How to Calculate Revenue Growth Rate
Learn how to calculate period-over-period revenue growth rate, compound annual growth rate (CAGR), and how to use these metrics to evaluate business performance.
Why Revenue Growth Rate Matters
Revenue growth rate is the single metric that most investors and executives track first when evaluating business performance. It tells you at what pace the business is expanding its top line and whether that pace is accelerating, decelerating, or stalling. In isolation, a revenue figure tells you the size of the business; the growth rate tells you the trajectory. A $10M business growing 80% per year is in a fundamentally different position than a $100M business growing 3% per year.
Period-over-Period Revenue Growth Formula
Revenue Growth Rate = ((Current Period Revenue - Prior Period Revenue) / Prior Period Revenue) × 100. If last year's revenue was $2,000,000 and this year's is $2,600,000, the growth rate is ($600,000 / $2,000,000) × 100 = 30%. The prior period is the denominator; always confirm you are using the correct base period. Year-over-year (YoY) comparisons are the most meaningful for most businesses because they eliminate seasonal distortions. Quarter-over-quarter (QoQ) growth can be used alongside YoY to track momentum within the year.
Compound Annual Growth Rate (CAGR)
CAGR smooths out year-to-year volatility to show a consistent annual growth rate over a multi-year period. CAGR = (Ending Revenue / Beginning Revenue)^(1/n) - 1, where n is the number of years. If revenue grew from $1,000,000 to $2,500,000 over 5 years, CAGR = (2,500,000 / 1,000,000)^(1/5) - 1 = 2.5^0.2 - 1 = 1.2011 - 1 = 20.11% per year. CAGR is the standard metric for investment returns, business performance comparisons, and market research projections.
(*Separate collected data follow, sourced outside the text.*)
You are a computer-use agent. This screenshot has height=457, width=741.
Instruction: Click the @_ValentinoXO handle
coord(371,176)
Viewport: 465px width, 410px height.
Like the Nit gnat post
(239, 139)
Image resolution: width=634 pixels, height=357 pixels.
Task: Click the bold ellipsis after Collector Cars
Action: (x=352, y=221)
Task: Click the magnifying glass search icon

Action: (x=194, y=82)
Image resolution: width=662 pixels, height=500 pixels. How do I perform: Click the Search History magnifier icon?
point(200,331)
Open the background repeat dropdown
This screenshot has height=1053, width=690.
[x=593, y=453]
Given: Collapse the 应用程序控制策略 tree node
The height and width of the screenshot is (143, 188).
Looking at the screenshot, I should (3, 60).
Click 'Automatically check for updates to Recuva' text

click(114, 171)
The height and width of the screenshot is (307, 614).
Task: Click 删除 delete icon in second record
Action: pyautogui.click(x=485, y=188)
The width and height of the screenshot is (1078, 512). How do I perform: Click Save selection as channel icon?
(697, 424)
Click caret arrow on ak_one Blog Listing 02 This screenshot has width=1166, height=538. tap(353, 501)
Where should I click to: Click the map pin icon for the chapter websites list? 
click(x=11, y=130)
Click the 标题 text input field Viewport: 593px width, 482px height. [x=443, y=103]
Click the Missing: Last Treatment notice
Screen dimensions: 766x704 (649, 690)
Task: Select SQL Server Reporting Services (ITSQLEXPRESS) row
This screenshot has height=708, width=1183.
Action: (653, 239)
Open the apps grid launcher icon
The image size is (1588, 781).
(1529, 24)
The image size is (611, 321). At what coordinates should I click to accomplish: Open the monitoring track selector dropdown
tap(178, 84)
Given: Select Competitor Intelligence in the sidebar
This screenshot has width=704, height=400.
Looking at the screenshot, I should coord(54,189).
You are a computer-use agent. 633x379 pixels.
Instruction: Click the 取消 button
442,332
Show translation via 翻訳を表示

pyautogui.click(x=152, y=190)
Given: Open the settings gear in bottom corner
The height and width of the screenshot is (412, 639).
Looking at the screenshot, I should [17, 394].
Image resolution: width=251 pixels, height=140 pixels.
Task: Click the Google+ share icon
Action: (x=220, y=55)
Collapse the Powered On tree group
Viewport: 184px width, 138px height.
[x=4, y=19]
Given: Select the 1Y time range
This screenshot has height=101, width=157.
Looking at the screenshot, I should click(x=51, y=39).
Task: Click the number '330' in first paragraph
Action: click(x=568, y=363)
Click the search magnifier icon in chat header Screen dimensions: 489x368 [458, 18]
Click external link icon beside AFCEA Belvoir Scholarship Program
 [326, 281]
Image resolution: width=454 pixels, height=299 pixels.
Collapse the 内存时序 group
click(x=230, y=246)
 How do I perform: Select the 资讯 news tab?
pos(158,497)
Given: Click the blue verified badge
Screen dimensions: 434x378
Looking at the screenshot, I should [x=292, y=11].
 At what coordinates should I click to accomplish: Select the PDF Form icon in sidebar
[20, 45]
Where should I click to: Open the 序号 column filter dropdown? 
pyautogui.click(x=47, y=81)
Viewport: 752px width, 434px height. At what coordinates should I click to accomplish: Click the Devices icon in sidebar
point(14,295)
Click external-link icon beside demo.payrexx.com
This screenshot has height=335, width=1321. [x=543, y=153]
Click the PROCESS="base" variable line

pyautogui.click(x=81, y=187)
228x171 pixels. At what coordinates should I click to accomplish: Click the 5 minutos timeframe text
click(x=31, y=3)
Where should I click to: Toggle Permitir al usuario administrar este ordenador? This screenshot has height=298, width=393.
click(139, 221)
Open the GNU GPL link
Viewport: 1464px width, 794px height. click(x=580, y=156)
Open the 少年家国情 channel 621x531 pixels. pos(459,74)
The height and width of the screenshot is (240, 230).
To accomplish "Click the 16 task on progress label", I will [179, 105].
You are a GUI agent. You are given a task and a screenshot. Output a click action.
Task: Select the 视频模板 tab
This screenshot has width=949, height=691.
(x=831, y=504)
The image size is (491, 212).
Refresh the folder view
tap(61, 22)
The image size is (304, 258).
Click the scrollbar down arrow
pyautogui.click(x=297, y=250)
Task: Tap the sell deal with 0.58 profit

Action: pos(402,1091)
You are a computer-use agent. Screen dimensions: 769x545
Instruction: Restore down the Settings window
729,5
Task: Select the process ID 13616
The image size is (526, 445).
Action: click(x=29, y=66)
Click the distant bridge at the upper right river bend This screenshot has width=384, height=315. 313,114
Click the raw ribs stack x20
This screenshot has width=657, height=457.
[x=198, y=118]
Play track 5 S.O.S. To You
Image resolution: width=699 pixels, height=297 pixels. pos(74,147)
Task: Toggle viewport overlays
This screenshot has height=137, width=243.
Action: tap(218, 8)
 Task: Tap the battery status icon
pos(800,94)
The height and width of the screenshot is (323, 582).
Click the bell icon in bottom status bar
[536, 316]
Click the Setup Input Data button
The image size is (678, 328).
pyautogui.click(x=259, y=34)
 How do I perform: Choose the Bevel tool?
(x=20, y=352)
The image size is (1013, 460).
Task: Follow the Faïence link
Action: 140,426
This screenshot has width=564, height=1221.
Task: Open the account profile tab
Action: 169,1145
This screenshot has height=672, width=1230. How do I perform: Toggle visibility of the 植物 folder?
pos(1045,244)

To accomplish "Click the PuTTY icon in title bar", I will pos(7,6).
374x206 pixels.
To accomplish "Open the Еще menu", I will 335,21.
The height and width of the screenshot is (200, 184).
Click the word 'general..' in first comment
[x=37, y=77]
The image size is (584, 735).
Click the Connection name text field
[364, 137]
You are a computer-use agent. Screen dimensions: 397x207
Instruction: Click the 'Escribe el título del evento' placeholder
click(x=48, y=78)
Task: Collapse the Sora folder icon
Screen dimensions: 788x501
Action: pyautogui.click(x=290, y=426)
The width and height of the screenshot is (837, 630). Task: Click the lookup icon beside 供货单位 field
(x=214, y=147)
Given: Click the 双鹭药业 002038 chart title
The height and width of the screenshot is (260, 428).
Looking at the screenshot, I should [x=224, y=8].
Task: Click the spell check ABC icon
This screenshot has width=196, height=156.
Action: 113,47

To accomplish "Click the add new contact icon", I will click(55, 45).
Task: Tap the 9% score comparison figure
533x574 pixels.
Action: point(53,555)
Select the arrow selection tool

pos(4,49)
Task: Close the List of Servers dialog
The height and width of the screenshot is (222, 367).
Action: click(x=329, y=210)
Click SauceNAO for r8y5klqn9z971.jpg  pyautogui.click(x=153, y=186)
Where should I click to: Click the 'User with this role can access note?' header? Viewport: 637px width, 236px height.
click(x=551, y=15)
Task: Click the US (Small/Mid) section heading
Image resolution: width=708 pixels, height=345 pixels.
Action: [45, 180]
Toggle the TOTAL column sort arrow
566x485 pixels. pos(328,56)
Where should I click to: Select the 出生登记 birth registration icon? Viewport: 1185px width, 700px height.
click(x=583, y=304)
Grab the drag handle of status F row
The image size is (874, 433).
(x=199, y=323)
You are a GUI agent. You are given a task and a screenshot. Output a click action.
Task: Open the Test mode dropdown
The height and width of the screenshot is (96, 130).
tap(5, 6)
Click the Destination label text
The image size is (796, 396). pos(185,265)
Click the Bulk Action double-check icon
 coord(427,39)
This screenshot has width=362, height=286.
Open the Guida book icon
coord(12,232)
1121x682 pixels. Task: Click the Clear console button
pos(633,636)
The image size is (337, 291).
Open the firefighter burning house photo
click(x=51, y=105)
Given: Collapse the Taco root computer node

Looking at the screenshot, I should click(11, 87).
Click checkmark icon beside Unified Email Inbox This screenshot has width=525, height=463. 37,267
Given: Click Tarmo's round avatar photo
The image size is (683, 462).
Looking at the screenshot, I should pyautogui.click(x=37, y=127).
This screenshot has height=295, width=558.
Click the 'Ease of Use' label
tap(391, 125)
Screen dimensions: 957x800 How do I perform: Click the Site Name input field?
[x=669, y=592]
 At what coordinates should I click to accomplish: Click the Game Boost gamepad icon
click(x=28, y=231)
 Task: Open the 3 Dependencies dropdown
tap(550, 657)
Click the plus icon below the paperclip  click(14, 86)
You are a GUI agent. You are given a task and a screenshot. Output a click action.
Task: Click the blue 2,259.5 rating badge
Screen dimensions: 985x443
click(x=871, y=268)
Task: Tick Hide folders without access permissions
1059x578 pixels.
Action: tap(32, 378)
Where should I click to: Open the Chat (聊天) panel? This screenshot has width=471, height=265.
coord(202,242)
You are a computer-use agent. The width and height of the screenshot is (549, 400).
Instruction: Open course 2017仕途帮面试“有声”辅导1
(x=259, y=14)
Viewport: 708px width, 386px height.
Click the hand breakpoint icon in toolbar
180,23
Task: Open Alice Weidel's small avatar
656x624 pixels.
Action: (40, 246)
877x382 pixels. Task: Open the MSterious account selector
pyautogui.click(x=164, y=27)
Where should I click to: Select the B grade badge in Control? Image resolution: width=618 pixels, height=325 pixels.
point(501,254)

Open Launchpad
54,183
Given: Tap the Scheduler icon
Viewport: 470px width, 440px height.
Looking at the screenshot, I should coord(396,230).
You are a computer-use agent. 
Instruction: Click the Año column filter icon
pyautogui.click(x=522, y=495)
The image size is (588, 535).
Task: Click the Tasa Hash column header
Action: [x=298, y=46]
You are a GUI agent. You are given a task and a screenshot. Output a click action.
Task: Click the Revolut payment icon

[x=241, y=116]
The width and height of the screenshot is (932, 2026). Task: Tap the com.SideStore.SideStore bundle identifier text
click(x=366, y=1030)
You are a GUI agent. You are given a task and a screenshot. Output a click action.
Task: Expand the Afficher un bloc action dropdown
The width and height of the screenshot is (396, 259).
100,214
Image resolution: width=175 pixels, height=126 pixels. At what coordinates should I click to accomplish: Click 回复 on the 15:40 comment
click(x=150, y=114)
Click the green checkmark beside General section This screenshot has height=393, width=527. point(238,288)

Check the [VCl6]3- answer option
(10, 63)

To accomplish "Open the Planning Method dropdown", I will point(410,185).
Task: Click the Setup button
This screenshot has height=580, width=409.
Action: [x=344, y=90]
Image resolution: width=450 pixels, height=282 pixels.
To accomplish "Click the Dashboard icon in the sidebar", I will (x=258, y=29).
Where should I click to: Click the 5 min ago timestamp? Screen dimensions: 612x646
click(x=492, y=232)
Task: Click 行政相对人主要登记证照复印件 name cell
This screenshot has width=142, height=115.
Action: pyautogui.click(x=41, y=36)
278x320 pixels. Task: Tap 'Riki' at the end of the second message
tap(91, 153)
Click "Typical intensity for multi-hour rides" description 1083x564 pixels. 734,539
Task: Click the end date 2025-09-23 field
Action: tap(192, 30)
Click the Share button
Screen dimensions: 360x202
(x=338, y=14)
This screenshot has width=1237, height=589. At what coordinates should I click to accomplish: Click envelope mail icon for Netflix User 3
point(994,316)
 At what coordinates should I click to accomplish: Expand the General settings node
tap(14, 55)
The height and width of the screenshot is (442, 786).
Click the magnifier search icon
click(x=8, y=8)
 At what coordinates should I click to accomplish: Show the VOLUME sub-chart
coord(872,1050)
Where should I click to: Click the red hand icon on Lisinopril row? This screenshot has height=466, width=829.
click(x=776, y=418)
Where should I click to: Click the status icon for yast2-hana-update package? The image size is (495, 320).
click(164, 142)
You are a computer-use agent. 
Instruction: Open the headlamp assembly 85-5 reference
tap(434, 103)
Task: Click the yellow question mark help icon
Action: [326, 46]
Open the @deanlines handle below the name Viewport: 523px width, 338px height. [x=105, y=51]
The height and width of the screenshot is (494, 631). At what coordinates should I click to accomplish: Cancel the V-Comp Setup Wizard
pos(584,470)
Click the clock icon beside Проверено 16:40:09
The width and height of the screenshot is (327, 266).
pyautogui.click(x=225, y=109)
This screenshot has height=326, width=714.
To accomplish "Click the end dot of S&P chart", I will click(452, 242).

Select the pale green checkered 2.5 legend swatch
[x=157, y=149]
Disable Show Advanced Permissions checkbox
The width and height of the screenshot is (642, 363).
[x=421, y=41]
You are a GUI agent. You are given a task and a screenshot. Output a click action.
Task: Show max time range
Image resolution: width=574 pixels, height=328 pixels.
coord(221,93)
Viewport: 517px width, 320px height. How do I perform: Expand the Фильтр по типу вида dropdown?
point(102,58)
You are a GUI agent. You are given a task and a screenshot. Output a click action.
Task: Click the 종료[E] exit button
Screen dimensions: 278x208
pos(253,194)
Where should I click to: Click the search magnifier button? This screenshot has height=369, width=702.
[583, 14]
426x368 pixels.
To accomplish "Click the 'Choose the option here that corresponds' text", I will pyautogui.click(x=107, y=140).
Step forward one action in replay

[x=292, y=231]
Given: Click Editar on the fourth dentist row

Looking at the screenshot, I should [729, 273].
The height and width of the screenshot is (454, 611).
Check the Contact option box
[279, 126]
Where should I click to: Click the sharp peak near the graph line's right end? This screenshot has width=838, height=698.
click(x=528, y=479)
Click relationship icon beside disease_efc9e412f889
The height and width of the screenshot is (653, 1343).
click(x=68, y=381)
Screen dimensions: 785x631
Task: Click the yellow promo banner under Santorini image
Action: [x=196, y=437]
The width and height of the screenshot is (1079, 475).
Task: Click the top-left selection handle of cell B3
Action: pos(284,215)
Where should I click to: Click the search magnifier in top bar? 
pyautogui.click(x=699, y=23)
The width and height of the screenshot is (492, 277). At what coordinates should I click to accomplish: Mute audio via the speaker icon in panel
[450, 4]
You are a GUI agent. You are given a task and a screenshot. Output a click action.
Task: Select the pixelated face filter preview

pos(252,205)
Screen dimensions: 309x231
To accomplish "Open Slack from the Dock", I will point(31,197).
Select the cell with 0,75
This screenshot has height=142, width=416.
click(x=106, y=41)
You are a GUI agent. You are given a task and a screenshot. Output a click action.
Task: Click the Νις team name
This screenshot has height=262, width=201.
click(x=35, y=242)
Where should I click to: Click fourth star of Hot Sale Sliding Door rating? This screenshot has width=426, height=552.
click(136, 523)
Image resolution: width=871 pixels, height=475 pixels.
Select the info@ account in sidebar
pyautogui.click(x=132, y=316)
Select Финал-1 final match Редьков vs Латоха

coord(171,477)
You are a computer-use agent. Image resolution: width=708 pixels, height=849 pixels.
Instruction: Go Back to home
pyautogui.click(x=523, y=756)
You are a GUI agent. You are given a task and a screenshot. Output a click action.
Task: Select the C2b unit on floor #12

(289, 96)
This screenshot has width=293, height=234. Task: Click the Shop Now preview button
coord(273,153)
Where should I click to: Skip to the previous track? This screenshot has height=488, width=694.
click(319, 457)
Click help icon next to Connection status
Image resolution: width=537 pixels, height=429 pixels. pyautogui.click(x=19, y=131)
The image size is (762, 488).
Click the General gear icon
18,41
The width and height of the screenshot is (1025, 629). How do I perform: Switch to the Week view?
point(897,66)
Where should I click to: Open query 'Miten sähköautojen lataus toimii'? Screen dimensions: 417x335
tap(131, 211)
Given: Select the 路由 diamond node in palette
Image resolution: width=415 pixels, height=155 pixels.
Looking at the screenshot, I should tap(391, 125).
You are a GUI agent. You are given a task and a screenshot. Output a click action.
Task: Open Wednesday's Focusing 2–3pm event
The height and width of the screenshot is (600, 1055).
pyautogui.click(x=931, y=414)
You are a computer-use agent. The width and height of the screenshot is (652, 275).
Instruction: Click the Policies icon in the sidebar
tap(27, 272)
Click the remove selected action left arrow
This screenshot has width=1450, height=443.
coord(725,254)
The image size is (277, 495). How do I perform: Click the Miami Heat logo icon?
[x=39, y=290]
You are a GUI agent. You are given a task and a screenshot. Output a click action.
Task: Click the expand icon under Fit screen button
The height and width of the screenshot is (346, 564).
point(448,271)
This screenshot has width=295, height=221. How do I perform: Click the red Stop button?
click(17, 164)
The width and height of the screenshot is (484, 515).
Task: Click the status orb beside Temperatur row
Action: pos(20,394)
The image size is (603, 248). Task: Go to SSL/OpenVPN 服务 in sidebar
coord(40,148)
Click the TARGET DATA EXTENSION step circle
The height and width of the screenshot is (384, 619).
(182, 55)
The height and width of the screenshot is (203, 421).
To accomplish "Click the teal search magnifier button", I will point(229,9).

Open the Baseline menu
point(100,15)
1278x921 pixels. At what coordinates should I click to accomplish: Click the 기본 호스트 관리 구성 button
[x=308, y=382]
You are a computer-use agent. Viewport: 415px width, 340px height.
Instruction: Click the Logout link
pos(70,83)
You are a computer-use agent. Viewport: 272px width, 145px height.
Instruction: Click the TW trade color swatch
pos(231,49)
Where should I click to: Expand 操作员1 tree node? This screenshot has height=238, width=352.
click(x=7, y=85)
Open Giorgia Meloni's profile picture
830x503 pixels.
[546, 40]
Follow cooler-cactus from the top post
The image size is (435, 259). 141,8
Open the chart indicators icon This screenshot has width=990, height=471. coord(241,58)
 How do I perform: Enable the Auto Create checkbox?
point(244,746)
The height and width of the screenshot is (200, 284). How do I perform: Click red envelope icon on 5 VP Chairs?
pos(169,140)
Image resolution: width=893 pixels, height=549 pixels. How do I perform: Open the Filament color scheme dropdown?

Month-over-Month and Year-over-Year Growth
Month-over-month (MoM) growth is useful for early-stage businesses where rapid change is expected and annual comparisons are not yet meaningful. MoM Growth = ((This Month - Last Month) / Last Month) × 100. A startup growing 10% MoM will roughly 3.1x its revenue in a year (1.10^12 ≈ 3.14). YoY growth is preferred for mature businesses because it removes seasonality — a retailer's December revenue will always exceed November's, so MoM comparisons in retail are misleading without seasonal adjustment.
Revenue Growth vs. Profitability
Fast revenue growth is only valuable if it is economically sound. A business can inflate its growth rate by selling at a loss, acquiring customers at a cost it cannot recover, or making revenue-boosting acquisitions funded by debt. The quality of revenue growth matters: organic growth from existing products in existing markets is the highest-quality type. Inorganic growth from acquisitions must be disclosed separately. Investors often apply a Rule of 40 test for SaaS companies: if Revenue Growth Rate + EBITDA Margin >= 40%, the business is considered healthy regardless of whether it prioritizes growth or profitability.
Decomposing Revenue Growth
Total revenue growth can be broken into its components to understand the sources. Revenue = Number of Customers × Average Revenue per Customer. Growth can come from adding new customers, retaining existing ones, upselling or cross-selling to existing customers, or raising prices. Net Revenue Retention (NRR) measures expansion from existing customers: NRR = (Starting MRR + Expansion MRR - Churned MRR) / Starting MRR × 100. An NRR above 100% means existing customers are paying more over time, which is the highest-quality growth because it requires no customer acquisition spend.
Setting and Communicating Growth Targets
Revenue growth targets should be tied to the business's stage, market size, and competitive dynamics. Early-stage startups often target 2-3x annual growth. Growth-stage companies aim for 50–100% YoY. Mature public companies are typically valued based on expected 10–20% growth. Targets should be broken into leading indicators — new pipeline, sales headcount, marketing spend — not just the lagging revenue number. When growth misses targets, diagnosing whether the problem is in new customer acquisition, retention, or pricing is the first step toward a corrective action plan.